Eine Taskforce der International Association for the Study of Pain (IASP) hat eine Klassifikation des chronischen Schmerzes in chronisch primären oder chronisch sekundären Schmerz vorgeschlagen: primär, wenn der chronische Schmerz die Hauptsymptomatik darstellt (also im Rahmen chronischer Schmerzsyndrome); sekundär, wenn der chronische Schmerz als Folge einer chronischen Störung (z.B. chronisch neuropathischer Schmerz) auftritt. Diese aktualisierte Klassifikation ist in der  International Classification of Diseases, 11th Revision (ICD-11)  enthalten und wurde in „Pain“ publiziert.

Die Experten des Panels formulierten Definitionen und Charakteristika für die Schmerzdiagnose, einschließlich der genauen Angaben zu Schweregrad, zeitlichem Verlauf und dem Vorhandensein psychologischer oder sozialer Determinanten von Schmerz. Vor der vorliegenden Publikation wurden diese Updates am World Congress on Pain 2016 und  auf dem European Pain Congress 2017 präsentiert. Während dieser Tagungen waren die Kongressteilnehmer eingeladen, diese Klassifikationen über eine Plattform der WHO sowie über die IASP-Homepage zu kommentieren. Eine frühe Pilotversion der Klassifizierung wurde vorab in vier Ländern getestet.

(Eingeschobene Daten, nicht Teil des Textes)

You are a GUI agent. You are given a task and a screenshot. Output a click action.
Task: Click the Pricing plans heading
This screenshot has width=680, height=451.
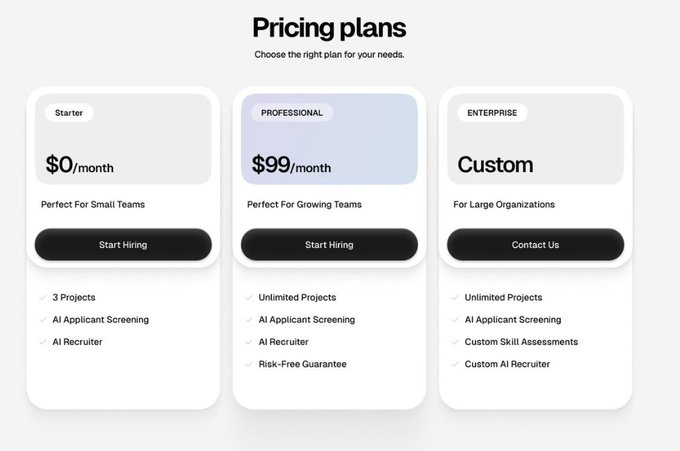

Chronischer Schmerz wurde definiert als „Schmerzen, die über die normale Heilungszeit hinaus bestehen und wo die akute Warnfunktion der physiologischen Nozizeption fehlt“.

Die folgenden acht Syndrome wurden klassifiziert:

  1. Chronische primäre Schmerzsyndrome wurden definiert als Schmerzen in ? 1 anatomischer Region, die entweder persistieren oder für > 3 Monate wiederkehren und funktionelle Behinderung oder emotionalen Stress verursachen. Chronische primäre Schmerzsyndrome wurden auch definiert als Schmerz, dem keine andere chronische Schmerzstörung zugeordnet werden kann.
  2. Bei chronischen sekundären Schmerzsyndromen ist eine Krankheit die zugrunde liegende Ursache für chronische Schmerzen, die als Symptom dieser Erkrankung angesehen werden.
  3. Chronische krebsbedingte Schmerzen umfassen Schmerzen, die durch einen Primärtumor, Metastasen oder Krebsbehandlungen, einschließlich Chemotherapie, Operation und Strahlentherapie, verursacht werden.
  4. Chronisch postoperativer oder posttraumatischer Schmerz umfasst Schmerzen nach einer Operation oder einem Trauma und ist oft neuropathischer Natur.
  5. Chronischer neuropathischer Schmerz ist auf eine Erkrankung oder Läsion des somatosensorischen Nervensystems zurückzuführen.
  6. Chronische Kopfschmerzen oder orofaziale Schmerzen sind definiert als Kopfschmerzen oder orofaziale Schmerzen, die für > 2 Stunden pro Tag an ?50% der Tage für ?3 Monate auftreten.
  7. Chronischer sekundärer viszeraler Schmerz bezeichnet wiederkehrenden oder persistierenden Schmerz, der aus den inneren Organen des Halses und/oder Kopfes sowie aus den Hohlräumen des Brustkorbs, des Bauchraums und des Beckens stammt.
  8. Chronischer sekundärer Muskel-Skelett-Schmerz wird durch wiederkehrende oder anhaltende Schmerzen definiert, die in Verbindung mit einer Erkrankung der Knochen, Muskeln, Gelenke oder Weichteile auftreten.

Die Conclusio der Autoren  um Rolf-Detlef Treede, Winfried Rief und Antonia Barke: „Wir erwarten uns, dass diese simpel zu benutzende Klassifikation auch den Zugang zu einer multimodalen Therapie für alle Patienten mit chronischem Schmerz verbessert. Des Weiteren können epidemiologische Untersuchungen und gesundheitspolitische Entscheidungen hinsichtlich chronischem Schmerz erleichtert werden, inklusive einer adäquaten Finanzierung von Behandlungen.“

Literatur:

Treede RD, Rief W, Barke A, et al. Chronic pain as a symptom or a disease: the IASP Classification of Chronic Pain for the International Classification of Diseases (ICD-11). Pain. 2019;160(1):19-27.